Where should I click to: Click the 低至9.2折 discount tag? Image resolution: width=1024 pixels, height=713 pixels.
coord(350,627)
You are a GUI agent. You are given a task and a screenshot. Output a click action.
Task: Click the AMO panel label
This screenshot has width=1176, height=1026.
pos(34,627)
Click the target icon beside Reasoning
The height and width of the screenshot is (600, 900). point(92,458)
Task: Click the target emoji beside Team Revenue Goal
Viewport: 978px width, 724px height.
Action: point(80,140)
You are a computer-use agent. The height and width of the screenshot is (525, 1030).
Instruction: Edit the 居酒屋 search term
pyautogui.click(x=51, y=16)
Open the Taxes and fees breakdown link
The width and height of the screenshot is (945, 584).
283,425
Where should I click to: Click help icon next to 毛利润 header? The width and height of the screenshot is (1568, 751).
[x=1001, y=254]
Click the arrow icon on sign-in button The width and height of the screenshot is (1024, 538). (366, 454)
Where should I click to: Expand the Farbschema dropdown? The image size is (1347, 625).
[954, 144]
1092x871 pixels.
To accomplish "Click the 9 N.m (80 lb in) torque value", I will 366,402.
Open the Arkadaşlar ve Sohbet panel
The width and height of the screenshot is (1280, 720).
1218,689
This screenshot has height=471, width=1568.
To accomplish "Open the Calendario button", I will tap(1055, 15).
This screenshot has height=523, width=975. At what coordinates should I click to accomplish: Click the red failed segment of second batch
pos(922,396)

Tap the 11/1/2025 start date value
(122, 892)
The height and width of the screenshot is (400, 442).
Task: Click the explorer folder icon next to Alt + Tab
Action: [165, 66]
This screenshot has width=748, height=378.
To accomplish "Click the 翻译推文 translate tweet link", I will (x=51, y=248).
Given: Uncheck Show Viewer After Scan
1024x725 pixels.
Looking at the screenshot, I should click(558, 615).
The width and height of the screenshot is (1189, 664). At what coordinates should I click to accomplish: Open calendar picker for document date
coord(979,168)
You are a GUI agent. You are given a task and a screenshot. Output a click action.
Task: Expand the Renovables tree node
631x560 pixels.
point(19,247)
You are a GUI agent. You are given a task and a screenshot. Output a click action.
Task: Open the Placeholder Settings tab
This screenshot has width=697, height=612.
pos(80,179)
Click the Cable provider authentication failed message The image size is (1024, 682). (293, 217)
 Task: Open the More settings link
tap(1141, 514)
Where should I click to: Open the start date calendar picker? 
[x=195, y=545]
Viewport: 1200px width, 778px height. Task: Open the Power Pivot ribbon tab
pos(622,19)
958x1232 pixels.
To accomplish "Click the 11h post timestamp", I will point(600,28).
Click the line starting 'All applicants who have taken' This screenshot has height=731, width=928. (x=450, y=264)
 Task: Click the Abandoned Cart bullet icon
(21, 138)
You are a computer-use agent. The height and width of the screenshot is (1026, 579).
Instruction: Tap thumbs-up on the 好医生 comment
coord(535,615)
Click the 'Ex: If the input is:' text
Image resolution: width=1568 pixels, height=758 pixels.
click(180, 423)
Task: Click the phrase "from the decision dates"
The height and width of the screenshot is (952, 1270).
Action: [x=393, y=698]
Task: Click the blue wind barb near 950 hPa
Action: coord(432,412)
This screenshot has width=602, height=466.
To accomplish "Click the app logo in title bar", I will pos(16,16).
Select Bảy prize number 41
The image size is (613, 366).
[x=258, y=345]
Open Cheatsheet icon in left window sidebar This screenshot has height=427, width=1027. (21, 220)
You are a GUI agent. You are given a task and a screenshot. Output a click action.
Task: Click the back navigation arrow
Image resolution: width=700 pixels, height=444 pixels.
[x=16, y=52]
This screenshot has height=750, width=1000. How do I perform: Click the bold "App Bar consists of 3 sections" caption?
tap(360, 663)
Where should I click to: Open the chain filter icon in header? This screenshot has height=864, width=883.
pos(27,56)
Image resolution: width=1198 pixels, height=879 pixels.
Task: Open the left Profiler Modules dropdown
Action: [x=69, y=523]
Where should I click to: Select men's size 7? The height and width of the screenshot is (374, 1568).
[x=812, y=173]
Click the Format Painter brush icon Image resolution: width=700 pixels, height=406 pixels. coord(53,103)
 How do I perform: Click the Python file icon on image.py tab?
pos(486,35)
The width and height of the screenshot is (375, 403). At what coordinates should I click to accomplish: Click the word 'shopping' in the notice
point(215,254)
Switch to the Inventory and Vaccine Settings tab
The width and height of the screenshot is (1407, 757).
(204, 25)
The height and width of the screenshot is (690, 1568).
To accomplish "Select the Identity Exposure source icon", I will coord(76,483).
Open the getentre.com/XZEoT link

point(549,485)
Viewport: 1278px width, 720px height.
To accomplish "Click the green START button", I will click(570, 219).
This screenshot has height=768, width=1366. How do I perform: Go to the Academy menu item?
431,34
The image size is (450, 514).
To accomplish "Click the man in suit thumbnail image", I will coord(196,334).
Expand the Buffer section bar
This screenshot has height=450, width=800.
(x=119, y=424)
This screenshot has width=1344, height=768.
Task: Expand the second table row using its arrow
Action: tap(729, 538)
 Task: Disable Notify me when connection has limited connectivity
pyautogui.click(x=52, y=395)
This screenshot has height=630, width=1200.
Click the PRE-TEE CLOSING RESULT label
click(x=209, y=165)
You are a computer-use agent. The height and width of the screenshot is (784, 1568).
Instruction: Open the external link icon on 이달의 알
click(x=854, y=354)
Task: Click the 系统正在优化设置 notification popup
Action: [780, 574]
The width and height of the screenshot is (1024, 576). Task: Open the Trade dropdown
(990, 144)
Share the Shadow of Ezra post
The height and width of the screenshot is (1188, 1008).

▸ **TASK GOAL**:
All entries above are to be repeated verbatim, down to the last line.

▸ **OUTPUT FOR THIS TASK**:
Where should I click to: Click the 低至9.2折 discount tag? Image resolution: width=1024 pixels, height=713 pixels.
coord(350,627)
You are a GUI agent. You are given a task and a screenshot. Output a click action.
Task: Click the AMO panel label
This screenshot has width=1176, height=1026.
pos(34,627)
Click the target icon beside Reasoning
The height and width of the screenshot is (600, 900). point(92,458)
Task: Click the target emoji beside Team Revenue Goal
Viewport: 978px width, 724px height.
Action: point(80,140)
You are a computer-use agent. The height and width of the screenshot is (525, 1030).
Instruction: Edit the 居酒屋 search term
pyautogui.click(x=51, y=16)
Open the Taxes and fees breakdown link
The width and height of the screenshot is (945, 584).
283,425
Where should I click to: Click help icon next to 毛利润 header? The width and height of the screenshot is (1568, 751).
[x=1001, y=254]
Click the arrow icon on sign-in button The width and height of the screenshot is (1024, 538). (366, 454)
Where should I click to: Expand the Farbschema dropdown? The image size is (1347, 625).
[954, 144]
1092x871 pixels.
To accomplish "Click the 9 N.m (80 lb in) torque value", I will 366,402.
Open the Arkadaşlar ve Sohbet panel
The width and height of the screenshot is (1280, 720).
1218,689
This screenshot has height=471, width=1568.
To accomplish "Open the Calendario button", I will tap(1055, 15).
This screenshot has height=523, width=975. At what coordinates should I click to accomplish: Click the red failed segment of second batch
pos(922,396)

Tap the 11/1/2025 start date value
(122, 892)
The height and width of the screenshot is (400, 442).
Task: Click the explorer folder icon next to Alt + Tab
Action: [165, 66]
This screenshot has width=748, height=378.
To accomplish "Click the 翻译推文 translate tweet link", I will (x=51, y=248).
Given: Uncheck Show Viewer After Scan
1024x725 pixels.
Looking at the screenshot, I should click(558, 615).
The width and height of the screenshot is (1189, 664). At what coordinates should I click to accomplish: Open calendar picker for document date
coord(979,168)
You are a GUI agent. You are given a task and a screenshot. Output a click action.
Task: Expand the Renovables tree node
631x560 pixels.
point(19,247)
You are a GUI agent. You are given a task and a screenshot. Output a click action.
Task: Open the Placeholder Settings tab
This screenshot has width=697, height=612.
pos(80,179)
Click the Cable provider authentication failed message The image size is (1024, 682). (293, 217)
 Task: Open the More settings link
tap(1141, 514)
Where should I click to: Open the start date calendar picker? 
[x=195, y=545]
Viewport: 1200px width, 778px height. Task: Open the Power Pivot ribbon tab
pos(622,19)
958x1232 pixels.
To accomplish "Click the 11h post timestamp", I will point(600,28).
Click the line starting 'All applicants who have taken' This screenshot has height=731, width=928. (x=450, y=264)
 Task: Click the Abandoned Cart bullet icon
(21, 138)
You are a computer-use agent. The height and width of the screenshot is (1026, 579).
Instruction: Tap thumbs-up on the 好医生 comment
coord(535,615)
Click the 'Ex: If the input is:' text
Image resolution: width=1568 pixels, height=758 pixels.
click(180, 423)
Task: Click the phrase "from the decision dates"
The height and width of the screenshot is (952, 1270).
Action: [x=393, y=698]
Task: Click the blue wind barb near 950 hPa
Action: coord(432,412)
This screenshot has width=602, height=466.
To accomplish "Click the app logo in title bar", I will pos(16,16).
Select Bảy prize number 41
The image size is (613, 366).
[x=258, y=345]
Open Cheatsheet icon in left window sidebar This screenshot has height=427, width=1027. (21, 220)
You are a GUI agent. You are given a task and a screenshot. Output a click action.
Task: Click the back navigation arrow
Image resolution: width=700 pixels, height=444 pixels.
[x=16, y=52]
This screenshot has height=750, width=1000. How do I perform: Click the bold "App Bar consists of 3 sections" caption?
tap(360, 663)
Where should I click to: Open the chain filter icon in header? This screenshot has height=864, width=883.
pos(27,56)
Image resolution: width=1198 pixels, height=879 pixels.
Task: Open the left Profiler Modules dropdown
Action: [x=69, y=523]
Where should I click to: Select men's size 7? The height and width of the screenshot is (374, 1568).
[x=812, y=173]
Click the Format Painter brush icon Image resolution: width=700 pixels, height=406 pixels. coord(53,103)
 How do I perform: Click the Python file icon on image.py tab?
pos(486,35)
The width and height of the screenshot is (375, 403). At what coordinates should I click to accomplish: Click the word 'shopping' in the notice
point(215,254)
Switch to the Inventory and Vaccine Settings tab
The width and height of the screenshot is (1407, 757).
(204, 25)
The height and width of the screenshot is (690, 1568).
To accomplish "Select the Identity Exposure source icon", I will coord(76,483).
Open the getentre.com/XZEoT link

point(549,485)
Viewport: 1278px width, 720px height.
To accomplish "Click the green START button", I will click(570, 219).
This screenshot has height=768, width=1366. How do I perform: Go to the Academy menu item?
431,34
The image size is (450, 514).
To accomplish "Click the man in suit thumbnail image", I will coord(196,334).
Expand the Buffer section bar
This screenshot has height=450, width=800.
(x=119, y=424)
This screenshot has width=1344, height=768.
Task: Expand the second table row using its arrow
Action: tap(729, 538)
 Task: Disable Notify me when connection has limited connectivity
pyautogui.click(x=52, y=395)
This screenshot has height=630, width=1200.
Click the PRE-TEE CLOSING RESULT label
click(x=209, y=165)
You are a computer-use agent. The height and width of the screenshot is (784, 1568).
Instruction: Open the external link icon on 이달의 알
click(x=854, y=354)
Task: Click the 系统正在优化设置 notification popup
Action: [780, 574]
The width and height of the screenshot is (1024, 576). Task: Open the Trade dropdown
(990, 144)
Share the Shadow of Ezra post
The height and width of the screenshot is (1188, 1008).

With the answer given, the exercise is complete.